Stored data
== == ==

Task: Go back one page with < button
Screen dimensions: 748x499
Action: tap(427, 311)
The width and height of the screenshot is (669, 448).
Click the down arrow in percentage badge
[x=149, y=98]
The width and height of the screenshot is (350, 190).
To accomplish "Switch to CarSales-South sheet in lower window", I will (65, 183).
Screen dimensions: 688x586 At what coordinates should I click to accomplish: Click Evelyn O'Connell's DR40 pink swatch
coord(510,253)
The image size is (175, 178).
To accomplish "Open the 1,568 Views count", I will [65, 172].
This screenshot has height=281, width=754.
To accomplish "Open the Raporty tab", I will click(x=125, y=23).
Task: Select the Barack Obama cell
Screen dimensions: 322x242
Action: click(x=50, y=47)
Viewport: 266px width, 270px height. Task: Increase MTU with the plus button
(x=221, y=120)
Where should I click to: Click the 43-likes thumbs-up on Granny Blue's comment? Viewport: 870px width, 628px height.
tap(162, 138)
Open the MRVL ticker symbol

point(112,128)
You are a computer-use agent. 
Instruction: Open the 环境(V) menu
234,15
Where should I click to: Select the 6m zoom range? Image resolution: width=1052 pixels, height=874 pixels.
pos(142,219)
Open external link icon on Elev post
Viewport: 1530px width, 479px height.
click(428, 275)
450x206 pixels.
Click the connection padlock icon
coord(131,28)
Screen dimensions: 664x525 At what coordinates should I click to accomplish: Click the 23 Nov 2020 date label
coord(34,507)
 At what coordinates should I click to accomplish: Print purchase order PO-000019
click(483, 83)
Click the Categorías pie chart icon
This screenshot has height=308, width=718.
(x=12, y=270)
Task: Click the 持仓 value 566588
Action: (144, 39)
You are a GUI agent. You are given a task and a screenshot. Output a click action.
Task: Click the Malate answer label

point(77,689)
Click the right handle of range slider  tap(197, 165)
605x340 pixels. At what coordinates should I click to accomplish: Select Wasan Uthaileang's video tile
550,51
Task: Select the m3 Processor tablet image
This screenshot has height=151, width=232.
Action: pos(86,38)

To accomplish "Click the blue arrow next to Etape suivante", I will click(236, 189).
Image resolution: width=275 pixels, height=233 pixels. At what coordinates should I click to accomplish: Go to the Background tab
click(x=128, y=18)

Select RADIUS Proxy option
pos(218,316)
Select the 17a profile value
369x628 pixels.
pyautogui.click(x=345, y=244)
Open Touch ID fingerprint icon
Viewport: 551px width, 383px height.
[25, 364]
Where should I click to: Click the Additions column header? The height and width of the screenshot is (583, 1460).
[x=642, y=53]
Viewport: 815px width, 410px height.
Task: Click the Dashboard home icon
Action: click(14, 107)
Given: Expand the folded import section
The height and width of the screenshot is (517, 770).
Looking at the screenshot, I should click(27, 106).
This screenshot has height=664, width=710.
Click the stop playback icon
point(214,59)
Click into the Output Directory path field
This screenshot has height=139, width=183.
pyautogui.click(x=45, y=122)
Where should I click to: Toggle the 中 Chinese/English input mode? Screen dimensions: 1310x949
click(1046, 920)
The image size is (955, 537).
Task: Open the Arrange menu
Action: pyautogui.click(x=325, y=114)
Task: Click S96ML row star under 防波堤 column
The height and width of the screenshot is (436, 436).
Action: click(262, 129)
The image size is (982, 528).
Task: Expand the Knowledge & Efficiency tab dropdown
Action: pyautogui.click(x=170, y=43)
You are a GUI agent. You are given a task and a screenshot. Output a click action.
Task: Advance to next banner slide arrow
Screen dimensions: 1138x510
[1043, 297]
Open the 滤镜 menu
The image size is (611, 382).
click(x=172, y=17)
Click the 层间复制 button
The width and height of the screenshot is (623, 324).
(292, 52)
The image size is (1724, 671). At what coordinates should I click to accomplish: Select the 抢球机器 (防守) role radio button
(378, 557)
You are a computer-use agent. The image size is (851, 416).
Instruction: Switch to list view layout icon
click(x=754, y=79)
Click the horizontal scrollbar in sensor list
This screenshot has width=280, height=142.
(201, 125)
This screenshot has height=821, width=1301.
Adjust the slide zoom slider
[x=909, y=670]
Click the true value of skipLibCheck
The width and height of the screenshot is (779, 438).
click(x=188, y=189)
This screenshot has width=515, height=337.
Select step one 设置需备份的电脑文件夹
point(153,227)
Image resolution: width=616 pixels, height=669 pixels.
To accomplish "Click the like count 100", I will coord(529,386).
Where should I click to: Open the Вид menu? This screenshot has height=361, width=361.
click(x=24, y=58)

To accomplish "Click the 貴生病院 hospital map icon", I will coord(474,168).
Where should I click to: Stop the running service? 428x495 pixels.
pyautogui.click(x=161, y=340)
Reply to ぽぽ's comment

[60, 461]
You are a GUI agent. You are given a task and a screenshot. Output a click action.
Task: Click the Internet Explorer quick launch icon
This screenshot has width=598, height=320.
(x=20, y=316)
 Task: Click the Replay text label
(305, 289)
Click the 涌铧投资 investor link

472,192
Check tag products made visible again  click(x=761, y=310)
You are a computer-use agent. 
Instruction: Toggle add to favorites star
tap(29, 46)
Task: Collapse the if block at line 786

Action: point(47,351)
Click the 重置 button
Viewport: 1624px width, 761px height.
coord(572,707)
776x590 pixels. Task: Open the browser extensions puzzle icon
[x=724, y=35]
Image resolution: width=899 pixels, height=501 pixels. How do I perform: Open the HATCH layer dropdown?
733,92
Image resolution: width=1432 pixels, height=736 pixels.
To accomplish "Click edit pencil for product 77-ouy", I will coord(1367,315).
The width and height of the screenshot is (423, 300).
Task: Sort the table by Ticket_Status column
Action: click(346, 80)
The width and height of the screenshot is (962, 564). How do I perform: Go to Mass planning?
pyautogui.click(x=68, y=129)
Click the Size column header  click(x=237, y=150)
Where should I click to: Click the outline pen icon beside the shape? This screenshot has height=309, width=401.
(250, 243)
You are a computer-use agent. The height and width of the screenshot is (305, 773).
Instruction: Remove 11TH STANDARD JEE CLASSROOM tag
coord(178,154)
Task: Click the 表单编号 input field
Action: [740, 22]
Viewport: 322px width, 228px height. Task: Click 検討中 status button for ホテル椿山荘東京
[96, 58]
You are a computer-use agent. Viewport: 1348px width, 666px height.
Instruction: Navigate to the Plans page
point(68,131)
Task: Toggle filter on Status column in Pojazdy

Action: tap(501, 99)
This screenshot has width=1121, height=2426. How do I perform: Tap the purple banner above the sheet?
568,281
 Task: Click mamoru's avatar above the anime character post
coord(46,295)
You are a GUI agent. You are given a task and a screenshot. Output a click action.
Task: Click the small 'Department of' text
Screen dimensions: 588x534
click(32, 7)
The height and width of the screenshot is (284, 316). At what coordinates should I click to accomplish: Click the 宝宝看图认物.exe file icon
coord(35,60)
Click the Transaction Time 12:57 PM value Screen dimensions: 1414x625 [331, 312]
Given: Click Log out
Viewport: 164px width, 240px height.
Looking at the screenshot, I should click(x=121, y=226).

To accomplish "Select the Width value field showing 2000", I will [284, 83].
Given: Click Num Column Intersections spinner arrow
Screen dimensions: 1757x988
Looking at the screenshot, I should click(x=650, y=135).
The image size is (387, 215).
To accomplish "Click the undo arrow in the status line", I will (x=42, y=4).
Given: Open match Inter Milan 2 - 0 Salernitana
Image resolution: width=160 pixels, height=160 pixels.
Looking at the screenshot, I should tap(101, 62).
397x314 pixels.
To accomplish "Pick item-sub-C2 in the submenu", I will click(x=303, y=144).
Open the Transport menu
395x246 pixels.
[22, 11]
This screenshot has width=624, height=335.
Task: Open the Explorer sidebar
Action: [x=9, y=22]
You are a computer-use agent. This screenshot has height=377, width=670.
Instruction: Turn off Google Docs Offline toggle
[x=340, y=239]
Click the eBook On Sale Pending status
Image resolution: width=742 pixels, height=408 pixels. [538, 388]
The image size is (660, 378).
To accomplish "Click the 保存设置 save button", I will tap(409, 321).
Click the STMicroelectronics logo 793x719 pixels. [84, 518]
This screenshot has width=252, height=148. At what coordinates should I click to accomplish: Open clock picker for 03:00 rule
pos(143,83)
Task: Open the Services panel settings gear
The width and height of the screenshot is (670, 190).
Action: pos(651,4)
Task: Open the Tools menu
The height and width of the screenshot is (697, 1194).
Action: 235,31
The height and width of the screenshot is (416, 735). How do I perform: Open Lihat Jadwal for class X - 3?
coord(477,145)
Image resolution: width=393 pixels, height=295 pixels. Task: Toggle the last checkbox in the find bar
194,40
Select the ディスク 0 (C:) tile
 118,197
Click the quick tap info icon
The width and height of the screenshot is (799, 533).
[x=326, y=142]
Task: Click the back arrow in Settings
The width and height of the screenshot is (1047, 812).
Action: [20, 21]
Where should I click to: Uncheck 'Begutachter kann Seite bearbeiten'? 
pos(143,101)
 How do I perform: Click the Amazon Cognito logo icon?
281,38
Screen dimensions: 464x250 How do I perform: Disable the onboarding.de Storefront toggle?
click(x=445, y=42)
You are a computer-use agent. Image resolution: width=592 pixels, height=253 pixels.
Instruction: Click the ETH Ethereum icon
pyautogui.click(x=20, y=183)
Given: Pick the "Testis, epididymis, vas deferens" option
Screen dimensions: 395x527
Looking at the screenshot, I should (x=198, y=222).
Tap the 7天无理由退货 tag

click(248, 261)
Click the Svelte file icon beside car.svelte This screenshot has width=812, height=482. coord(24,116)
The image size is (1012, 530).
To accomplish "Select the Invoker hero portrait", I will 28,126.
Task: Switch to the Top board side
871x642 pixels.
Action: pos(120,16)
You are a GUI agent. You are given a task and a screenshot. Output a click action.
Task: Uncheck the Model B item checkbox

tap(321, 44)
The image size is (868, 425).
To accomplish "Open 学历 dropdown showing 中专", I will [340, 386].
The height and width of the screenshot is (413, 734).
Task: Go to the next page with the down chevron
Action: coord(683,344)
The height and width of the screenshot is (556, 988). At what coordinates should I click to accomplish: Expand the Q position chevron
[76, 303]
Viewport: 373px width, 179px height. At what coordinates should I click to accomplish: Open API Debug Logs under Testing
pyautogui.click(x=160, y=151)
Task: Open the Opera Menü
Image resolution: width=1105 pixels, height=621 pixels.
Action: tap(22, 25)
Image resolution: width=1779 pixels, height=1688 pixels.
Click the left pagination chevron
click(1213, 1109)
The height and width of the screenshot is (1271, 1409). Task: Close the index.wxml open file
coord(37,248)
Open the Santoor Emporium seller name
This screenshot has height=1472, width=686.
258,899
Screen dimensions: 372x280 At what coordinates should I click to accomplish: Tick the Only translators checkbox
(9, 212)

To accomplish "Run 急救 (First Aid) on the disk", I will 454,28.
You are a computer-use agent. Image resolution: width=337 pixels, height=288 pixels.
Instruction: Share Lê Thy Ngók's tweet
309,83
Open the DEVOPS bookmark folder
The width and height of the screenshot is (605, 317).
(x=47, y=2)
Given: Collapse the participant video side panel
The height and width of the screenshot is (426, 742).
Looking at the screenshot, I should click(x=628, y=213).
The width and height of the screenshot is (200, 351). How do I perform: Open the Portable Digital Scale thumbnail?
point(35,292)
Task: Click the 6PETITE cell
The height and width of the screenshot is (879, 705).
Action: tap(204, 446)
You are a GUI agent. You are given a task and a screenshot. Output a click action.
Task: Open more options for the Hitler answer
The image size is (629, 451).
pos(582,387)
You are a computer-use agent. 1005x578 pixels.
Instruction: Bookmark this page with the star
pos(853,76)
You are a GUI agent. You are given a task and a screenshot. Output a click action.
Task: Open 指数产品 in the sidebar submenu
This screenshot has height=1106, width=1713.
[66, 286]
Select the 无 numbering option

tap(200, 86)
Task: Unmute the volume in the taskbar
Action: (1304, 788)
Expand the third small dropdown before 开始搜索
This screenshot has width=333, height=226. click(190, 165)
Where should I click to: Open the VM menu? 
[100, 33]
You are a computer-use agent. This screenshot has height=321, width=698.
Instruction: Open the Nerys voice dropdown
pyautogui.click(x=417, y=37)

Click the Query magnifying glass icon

== == ==

What you should do: Render the records from their first line through the line containing "will [65, 172]." as a Markdown table with the columns Row and Line, numbering each row and leaving out blank lines.

Reply:
| Row | Line |
|---|---|
| 1 | Task: Go back one page with < button |
| 2 | Screen dimensions: 748x499 |
| 3 | Action: tap(427, 311) |
| 4 | The width and height of the screenshot is (669, 448). |
| 5 | Click the down arrow in percentage badge |
| 6 | [x=149, y=98] |
| 7 | The width and height of the screenshot is (350, 190). |
| 8 | To accomplish "Switch to CarSales-South sheet in lower window", I will (65, 183). |
| 9 | Screen dimensions: 688x586 At what coordinates should I click to accomplish: Click Evelyn O'Connell's DR40 pink swatch |
| 10 | coord(510,253) |
| 11 | The image size is (175, 178). |
| 12 | To accomplish "Open the 1,568 Views count", I will [65, 172]. |